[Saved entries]
⁂

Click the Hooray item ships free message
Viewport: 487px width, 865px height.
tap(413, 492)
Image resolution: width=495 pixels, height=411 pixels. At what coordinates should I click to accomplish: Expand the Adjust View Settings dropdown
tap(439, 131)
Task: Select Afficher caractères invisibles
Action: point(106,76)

⁂

Exercise:
A verbatim copy of the records above should be returned.

Response to the task:
Click the Hooray item ships free message
Viewport: 487px width, 865px height.
tap(413, 492)
Image resolution: width=495 pixels, height=411 pixels. At what coordinates should I click to accomplish: Expand the Adjust View Settings dropdown
tap(439, 131)
Task: Select Afficher caractères invisibles
Action: point(106,76)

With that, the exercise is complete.